▶ [Problem to solve]
From the data that follows, copy every line with the string "This".

▶ [Exercise data]
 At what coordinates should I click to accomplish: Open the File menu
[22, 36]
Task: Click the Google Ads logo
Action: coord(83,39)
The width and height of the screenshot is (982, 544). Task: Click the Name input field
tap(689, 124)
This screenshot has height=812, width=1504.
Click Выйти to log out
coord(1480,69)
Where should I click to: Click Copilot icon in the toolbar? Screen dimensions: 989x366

==

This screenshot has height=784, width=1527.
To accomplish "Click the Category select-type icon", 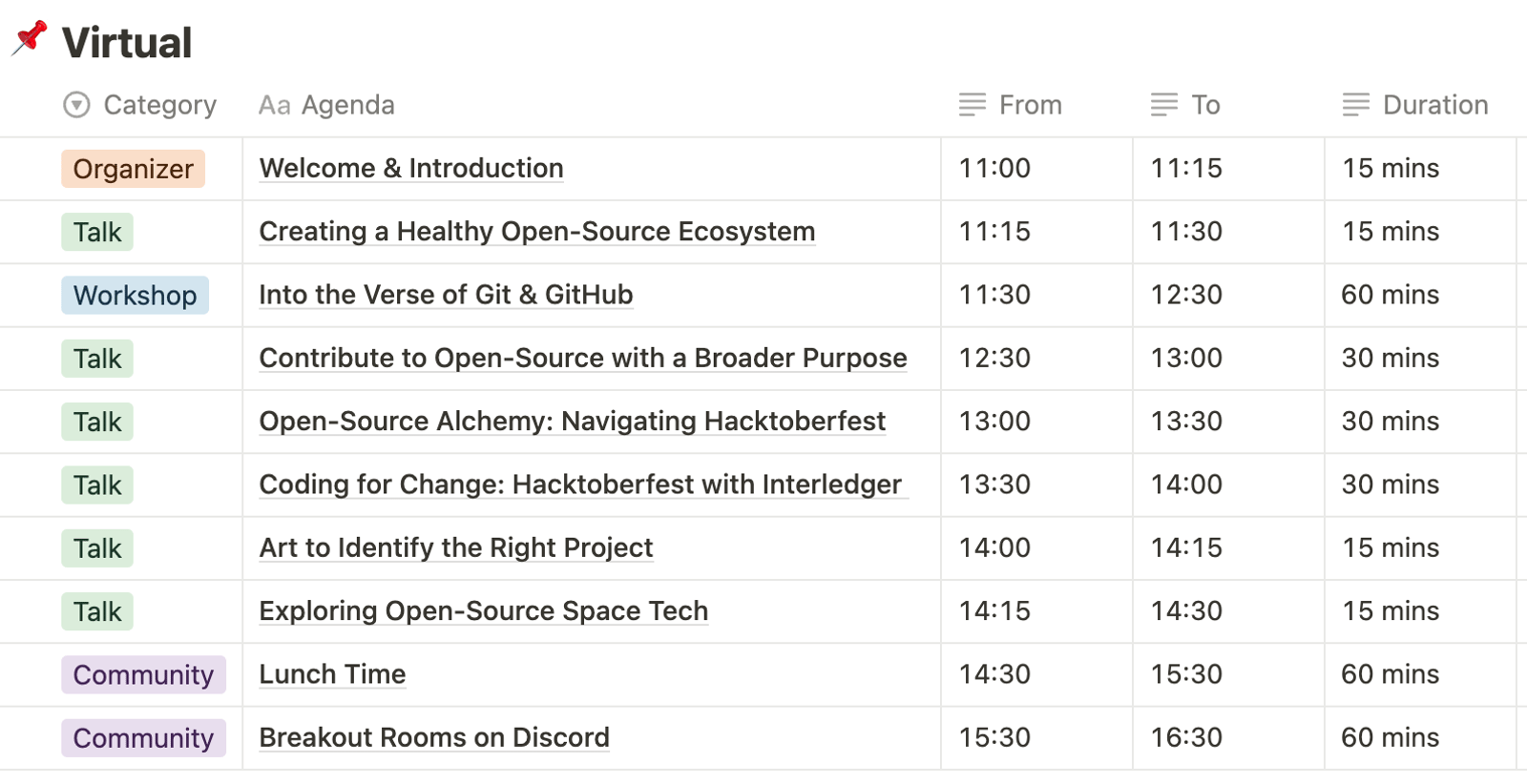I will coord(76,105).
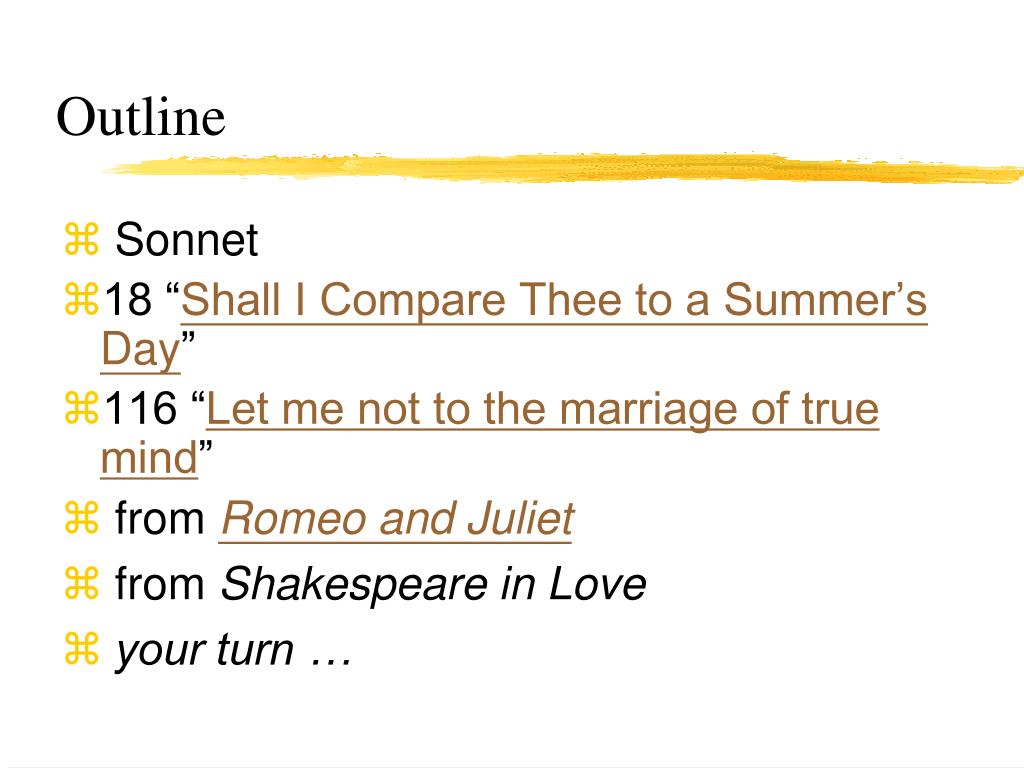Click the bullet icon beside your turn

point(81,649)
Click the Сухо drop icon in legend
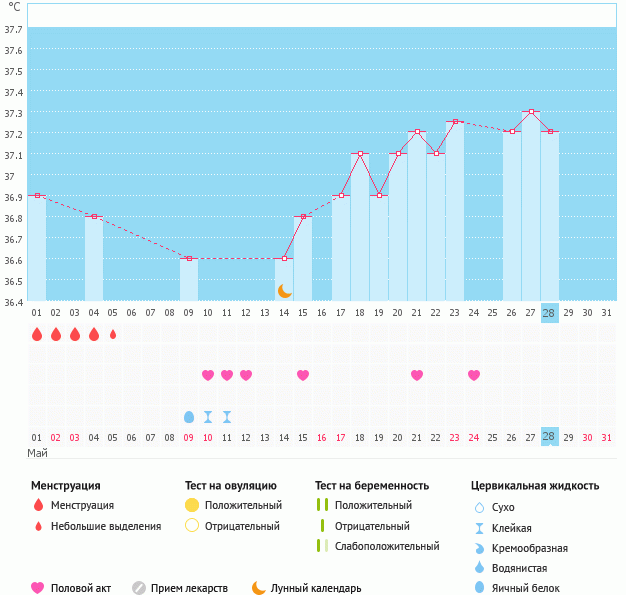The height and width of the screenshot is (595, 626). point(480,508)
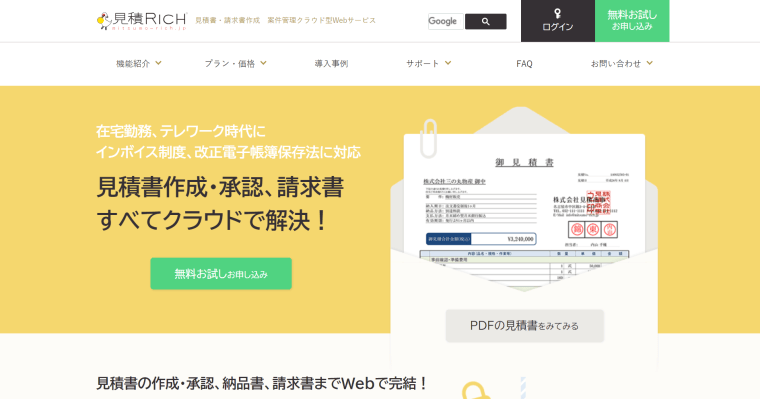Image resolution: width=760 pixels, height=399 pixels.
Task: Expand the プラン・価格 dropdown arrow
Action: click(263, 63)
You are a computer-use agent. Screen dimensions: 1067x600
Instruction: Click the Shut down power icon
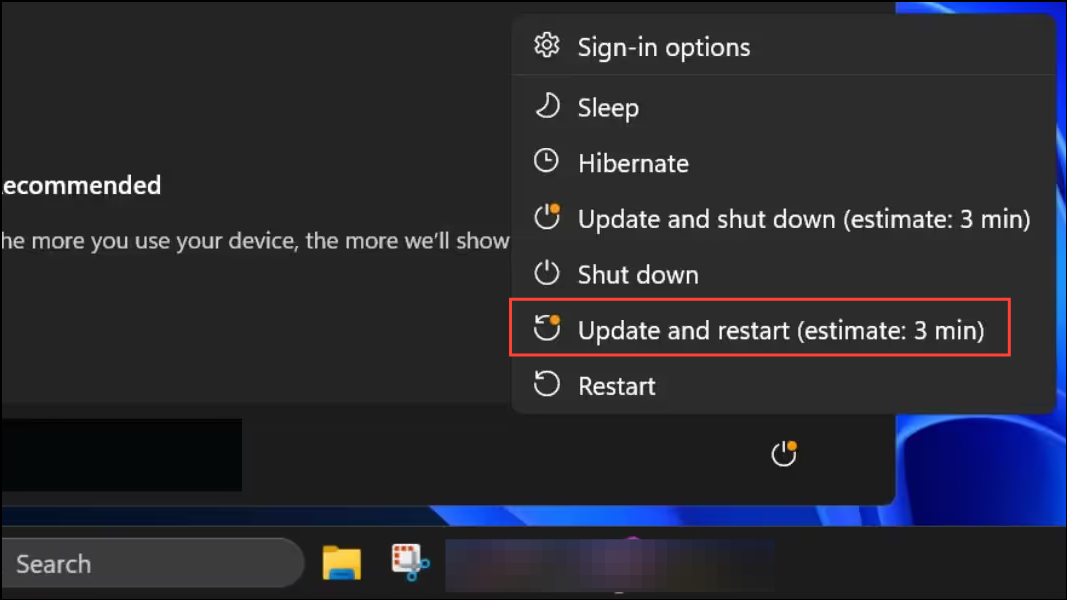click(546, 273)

▶ [Response to the exercise]
This screenshot has height=812, width=1504.
This screenshot has height=784, width=1527.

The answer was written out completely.